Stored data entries
########
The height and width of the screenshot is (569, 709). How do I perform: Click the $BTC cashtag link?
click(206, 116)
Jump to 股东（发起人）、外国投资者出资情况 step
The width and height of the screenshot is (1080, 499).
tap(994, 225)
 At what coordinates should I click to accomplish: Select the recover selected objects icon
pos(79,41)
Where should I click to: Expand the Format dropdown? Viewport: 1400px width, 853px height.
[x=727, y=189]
########
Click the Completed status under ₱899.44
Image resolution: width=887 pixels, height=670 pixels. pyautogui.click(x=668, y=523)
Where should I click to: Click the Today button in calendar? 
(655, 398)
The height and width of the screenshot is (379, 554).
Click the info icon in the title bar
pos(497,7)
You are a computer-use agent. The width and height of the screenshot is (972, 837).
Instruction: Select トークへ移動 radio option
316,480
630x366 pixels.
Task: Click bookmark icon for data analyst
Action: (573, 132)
########
• How to complete this task: All that is wanted is a faithful reproduction of the line above with "Where should I click to: Click", the line with "You are a computer-use", and every line in between.

• Answer space:
Where should I click to: Click the Today button in calendar? 
(655, 398)
The height and width of the screenshot is (379, 554).
Click the info icon in the title bar
pos(497,7)
You are a computer-use agent. The width and height of the screenshot is (972, 837).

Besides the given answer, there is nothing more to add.